Susan Rice presents the Obama administration’s disastrous nuclear deal with Iran as the right model to follow in dealing with North Korea. She claims that the deal with Iran achieved “a final, verifiable deal to denuclearize Iran.” Nothing could be further from the truth. At best, because of its sunset clauses, the nuclear deal Rice touts simply delayed the Iranian regime’s path towards amassing a nuclear weapons stockpile. Iran’s military sites remain out of bounds for any international inspections, except on terms dictated by the Iranian regime. The Obama administration was so focused on curbing Iran’s nuclear enrichment and plutonium production capabilities that it overlooked the development of nuclear weapons miniaturization technology and trigger devices that the Iranian regime has been trying to perfect, most likely at its undeclared military sites.
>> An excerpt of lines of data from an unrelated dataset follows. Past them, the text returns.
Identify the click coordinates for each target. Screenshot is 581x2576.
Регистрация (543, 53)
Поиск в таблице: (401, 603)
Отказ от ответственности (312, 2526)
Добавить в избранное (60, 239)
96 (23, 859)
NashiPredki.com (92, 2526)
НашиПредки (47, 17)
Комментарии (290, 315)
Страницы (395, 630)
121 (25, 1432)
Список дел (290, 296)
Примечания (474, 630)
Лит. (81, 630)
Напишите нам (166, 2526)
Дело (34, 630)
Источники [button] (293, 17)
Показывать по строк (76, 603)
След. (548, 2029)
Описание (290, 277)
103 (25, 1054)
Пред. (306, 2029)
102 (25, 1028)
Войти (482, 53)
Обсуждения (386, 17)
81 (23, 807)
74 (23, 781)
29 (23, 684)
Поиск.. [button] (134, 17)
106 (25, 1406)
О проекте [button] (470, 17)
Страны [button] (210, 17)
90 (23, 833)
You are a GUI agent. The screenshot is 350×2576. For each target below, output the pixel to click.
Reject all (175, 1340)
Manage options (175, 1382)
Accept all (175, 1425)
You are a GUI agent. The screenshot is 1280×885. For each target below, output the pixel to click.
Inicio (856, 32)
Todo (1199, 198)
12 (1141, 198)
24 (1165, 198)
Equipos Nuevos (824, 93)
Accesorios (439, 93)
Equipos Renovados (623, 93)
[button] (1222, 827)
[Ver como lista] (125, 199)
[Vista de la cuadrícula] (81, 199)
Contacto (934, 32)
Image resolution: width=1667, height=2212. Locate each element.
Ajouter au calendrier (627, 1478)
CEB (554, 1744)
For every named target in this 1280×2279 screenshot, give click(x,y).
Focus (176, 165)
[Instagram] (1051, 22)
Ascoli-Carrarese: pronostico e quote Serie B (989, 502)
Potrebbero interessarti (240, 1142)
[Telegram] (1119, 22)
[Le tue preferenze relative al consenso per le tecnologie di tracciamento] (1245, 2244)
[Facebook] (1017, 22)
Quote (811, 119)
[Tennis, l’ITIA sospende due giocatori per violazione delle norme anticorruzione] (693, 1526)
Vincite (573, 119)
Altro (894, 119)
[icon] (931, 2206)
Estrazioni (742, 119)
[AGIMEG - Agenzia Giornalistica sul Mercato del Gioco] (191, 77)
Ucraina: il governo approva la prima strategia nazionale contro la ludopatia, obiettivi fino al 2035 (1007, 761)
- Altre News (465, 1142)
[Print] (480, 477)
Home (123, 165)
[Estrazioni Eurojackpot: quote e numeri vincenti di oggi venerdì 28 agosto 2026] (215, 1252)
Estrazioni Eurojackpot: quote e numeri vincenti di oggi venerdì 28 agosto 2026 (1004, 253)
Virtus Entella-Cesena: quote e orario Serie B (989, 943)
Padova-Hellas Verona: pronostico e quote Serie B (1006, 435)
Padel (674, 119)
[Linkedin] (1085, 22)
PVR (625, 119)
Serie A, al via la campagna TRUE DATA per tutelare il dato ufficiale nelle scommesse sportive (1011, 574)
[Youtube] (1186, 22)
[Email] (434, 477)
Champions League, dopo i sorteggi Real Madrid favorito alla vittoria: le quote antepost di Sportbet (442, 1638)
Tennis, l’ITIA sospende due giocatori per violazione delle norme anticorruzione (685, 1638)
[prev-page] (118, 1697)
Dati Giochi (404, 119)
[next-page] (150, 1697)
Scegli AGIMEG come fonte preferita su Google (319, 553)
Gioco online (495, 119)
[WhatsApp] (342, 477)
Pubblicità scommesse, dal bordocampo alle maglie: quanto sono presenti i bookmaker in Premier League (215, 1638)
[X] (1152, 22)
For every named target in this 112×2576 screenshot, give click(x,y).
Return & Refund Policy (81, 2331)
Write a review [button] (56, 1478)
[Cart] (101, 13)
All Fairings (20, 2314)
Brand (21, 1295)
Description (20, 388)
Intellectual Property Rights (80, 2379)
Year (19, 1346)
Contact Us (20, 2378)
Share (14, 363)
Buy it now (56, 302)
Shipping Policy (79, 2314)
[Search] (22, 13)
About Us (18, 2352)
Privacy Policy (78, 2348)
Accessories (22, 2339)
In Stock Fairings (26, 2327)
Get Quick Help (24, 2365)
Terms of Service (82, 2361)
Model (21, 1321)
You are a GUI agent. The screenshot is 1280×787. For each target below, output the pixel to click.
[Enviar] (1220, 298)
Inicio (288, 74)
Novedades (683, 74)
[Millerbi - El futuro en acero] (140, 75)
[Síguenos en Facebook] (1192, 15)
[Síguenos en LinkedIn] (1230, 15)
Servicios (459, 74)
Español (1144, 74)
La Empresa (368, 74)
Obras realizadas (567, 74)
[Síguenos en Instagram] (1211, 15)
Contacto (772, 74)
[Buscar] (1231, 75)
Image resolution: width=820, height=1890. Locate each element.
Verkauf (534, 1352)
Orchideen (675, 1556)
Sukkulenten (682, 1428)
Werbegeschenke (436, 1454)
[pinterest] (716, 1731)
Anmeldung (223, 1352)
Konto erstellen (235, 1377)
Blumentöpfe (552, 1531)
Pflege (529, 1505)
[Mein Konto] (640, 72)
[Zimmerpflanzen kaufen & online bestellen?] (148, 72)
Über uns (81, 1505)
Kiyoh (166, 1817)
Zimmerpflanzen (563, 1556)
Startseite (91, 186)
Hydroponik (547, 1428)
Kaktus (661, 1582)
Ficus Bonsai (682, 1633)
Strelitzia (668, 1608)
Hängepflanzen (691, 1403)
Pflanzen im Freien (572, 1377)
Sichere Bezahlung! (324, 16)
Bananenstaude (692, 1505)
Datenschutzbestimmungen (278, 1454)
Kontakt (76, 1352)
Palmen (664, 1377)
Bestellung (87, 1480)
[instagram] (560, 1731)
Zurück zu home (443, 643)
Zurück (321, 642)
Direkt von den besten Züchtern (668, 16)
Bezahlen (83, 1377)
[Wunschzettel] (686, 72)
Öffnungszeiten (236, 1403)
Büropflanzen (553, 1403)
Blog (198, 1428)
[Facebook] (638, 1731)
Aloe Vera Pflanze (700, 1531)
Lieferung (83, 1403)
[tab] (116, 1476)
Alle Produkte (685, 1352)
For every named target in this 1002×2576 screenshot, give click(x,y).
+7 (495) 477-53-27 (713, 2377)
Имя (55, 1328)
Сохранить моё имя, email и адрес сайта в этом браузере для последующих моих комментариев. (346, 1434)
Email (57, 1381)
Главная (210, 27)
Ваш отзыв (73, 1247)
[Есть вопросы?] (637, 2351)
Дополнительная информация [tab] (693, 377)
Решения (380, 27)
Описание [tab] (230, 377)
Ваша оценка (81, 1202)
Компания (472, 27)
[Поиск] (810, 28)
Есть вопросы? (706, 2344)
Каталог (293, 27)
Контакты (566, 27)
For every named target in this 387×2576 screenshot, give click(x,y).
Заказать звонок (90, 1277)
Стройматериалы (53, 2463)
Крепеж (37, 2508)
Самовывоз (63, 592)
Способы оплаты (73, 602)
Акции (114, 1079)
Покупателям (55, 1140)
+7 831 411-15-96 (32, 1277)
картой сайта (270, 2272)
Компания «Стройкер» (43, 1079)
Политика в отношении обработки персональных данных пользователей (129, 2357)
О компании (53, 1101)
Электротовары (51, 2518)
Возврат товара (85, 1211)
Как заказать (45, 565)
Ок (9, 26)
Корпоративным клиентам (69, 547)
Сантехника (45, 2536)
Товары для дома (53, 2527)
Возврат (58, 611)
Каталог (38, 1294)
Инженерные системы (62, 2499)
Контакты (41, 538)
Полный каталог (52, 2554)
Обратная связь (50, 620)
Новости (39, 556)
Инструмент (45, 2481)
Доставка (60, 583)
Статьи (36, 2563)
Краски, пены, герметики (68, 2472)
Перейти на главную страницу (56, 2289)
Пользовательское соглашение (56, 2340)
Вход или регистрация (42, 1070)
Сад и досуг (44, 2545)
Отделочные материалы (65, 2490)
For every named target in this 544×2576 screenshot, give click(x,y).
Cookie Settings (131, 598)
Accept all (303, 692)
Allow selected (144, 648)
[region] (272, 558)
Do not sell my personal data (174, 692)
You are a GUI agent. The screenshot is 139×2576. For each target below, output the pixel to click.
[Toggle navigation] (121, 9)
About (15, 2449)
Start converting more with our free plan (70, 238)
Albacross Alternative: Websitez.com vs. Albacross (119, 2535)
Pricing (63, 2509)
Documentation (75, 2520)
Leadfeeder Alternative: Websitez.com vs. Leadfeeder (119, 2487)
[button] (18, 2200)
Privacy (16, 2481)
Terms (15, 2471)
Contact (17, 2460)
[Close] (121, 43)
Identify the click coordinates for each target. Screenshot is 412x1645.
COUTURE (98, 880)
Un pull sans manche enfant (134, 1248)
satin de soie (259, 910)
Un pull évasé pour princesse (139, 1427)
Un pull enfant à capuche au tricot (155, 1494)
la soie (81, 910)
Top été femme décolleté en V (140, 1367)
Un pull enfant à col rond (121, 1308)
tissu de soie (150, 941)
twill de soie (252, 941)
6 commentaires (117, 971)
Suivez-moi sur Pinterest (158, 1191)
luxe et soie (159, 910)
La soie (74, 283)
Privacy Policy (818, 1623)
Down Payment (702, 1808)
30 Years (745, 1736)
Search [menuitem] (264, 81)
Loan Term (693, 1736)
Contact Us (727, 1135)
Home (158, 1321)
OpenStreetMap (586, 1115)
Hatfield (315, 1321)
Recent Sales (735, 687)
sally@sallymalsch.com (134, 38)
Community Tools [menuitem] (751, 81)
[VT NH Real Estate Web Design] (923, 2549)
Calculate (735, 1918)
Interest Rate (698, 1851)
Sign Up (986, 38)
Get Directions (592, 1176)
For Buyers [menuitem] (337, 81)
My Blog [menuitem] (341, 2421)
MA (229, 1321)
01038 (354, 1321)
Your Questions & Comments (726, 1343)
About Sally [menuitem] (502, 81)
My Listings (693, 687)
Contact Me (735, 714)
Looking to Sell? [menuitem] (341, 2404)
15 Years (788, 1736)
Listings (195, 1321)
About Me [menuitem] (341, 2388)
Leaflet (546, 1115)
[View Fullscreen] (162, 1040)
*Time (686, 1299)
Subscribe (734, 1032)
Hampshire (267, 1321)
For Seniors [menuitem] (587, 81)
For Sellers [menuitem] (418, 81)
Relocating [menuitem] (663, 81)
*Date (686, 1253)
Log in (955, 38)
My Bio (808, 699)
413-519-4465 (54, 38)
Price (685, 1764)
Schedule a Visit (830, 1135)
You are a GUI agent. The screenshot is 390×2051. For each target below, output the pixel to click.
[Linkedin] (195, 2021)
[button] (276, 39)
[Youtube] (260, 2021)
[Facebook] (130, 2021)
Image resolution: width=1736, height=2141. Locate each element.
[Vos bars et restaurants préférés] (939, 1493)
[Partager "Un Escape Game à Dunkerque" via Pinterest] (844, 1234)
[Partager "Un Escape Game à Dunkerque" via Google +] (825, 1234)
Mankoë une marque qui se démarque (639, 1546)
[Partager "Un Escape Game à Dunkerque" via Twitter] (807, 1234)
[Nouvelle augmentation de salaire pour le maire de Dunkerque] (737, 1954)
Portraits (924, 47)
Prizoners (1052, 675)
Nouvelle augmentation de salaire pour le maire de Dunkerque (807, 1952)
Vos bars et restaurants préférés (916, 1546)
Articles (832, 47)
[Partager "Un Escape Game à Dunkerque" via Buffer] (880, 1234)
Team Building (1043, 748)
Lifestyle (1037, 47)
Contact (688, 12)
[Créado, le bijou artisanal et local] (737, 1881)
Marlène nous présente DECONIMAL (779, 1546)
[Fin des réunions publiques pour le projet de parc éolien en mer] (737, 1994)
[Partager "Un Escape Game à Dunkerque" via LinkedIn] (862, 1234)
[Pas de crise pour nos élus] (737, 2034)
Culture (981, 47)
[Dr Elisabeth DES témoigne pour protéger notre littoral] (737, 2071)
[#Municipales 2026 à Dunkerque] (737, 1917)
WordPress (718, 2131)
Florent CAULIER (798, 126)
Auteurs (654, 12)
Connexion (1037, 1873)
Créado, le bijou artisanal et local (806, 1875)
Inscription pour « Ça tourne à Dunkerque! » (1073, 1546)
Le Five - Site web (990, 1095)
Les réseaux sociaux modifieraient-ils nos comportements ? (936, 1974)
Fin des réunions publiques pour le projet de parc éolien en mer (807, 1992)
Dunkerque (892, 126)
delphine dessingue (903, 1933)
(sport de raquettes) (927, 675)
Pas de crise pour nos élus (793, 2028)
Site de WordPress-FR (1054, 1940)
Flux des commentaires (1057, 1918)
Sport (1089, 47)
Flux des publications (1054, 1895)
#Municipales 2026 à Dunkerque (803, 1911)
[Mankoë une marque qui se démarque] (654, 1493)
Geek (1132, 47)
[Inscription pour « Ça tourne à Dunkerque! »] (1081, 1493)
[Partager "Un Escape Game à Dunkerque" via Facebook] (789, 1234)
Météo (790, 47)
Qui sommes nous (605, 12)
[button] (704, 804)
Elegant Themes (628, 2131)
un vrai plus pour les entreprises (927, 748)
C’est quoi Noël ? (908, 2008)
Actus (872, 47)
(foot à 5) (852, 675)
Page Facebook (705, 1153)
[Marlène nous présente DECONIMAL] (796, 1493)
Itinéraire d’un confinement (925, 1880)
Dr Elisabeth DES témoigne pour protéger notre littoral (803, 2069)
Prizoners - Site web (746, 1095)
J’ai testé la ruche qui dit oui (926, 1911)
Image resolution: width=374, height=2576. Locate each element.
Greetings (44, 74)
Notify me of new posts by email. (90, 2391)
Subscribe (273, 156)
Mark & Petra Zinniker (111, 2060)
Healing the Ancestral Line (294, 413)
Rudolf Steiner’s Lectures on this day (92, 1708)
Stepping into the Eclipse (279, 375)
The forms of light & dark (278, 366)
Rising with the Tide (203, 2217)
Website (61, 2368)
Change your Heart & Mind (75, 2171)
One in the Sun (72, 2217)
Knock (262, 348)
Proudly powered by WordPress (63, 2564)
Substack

And thanks to the inept Obama administration negotiators, led by former Secretary of State John Kerry, the Iranian regime defiantly continues to test ballistic missiles.
Islamic Revolutionary Guard Corps (IRGC) Deputy Commander Hossein Salami declared in a speech that aired on February 19, 2019 on IRINN TV that Iran would fight its enemies on “the global level.” He added, “We shall never lay down our weapons. We are holding the banner. We have taken an oath. This is who we are. We were not created for this world. We were chosen to wage jihad.”
In short, the loophole riddled Iranian nuclear deal with a murderous regime bent on a warlike campaign of global jihad is the worst example to follow for reaching a successful negotiated outcome with North Korea. Susan Rice, John Kerry, and their boss Barack Obama are also the last persons from whom to take advice on how to successfully deal with hostile adversaries such as the Iranian and North Korean regimes.